On time with his family:
I think [I spend] a remarkably large amount, given what I do.... I get home around 7:30, which I don't think is all that bad. I'm on the road a lot, but ... I work hard at it. It's important to me. And it's not important to me for philosophical or values reasons; frankly, I mean, I love my kids.... I see them in the morning. We have this thing worked out where [my wife] gets to sleep late. I get up about 6:30; the kids usually start getting up about 7, then I fix them breakfast, then I leave, and she spends the day [with them].
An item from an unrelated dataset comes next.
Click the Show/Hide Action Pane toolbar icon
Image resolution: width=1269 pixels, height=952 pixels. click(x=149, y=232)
On his religious awakening:
I guess I was 22, right after graduating from college.... I thought I was going to come to Washington and change the world and do all these great things, then you really get there and you begin to understand that power and fame and all those things are not really ultimately fulfilling personally. So I had a friend who was a very committed Christian, and I just decided one morning to go to church and I did. And they had an invitation for people to become a Christian that day, and even though I'd grown up in the church, I'd never really made a decision like that. And so I did.
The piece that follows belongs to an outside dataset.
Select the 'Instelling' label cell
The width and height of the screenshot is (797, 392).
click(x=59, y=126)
On the role of the Christian Coalition in politics:
After the 1992 elections when George Bush lost, everybody said that we had cost George Bush the election and the Republican Party the election, we were tearing the Republican Party apart and so forth. Two years later you get the first Republican Congress in 40 years. Now after the Republican victory I think everybody's now again saying, look how powerful they are. It's probably neither. I mean, I don't think we are the most powerful organized lobby in the country. I also don't believe that we're a liability to the Republican Party or to anyone else. I think we mobilize a lot of people. We're clearly a linchpin of a governing coalition. We cannot govern by ourselves. We do not have a majority.... We probably have between one-quarter and one-third of the electorate, and it is very well-organized and very well-mobilized and very well-educated.
On the pitfalls of politics:
I think sometimes social movements that get too focused on narrow political victory and lose sight of the larger, central battle, they make a big mistake. The feminists failed to ratify the Equal Rights Amendment. They've never had a woman elected president or vice president.... But they clearly achieved a great deal in other ways that transcended some of their temporary political defeats. And I think that that needs to be true of our movement as well. You can win a political victory as Clinton and the Democrats did in 1992, [but] it's a very Pyrrhic and empty victory. We found that out in 1980 with Ronald Reagan. So for us, the road to victory doesn't just mean electing a certain person to a certain job ... or even a lot of people [to a lot of jobs.]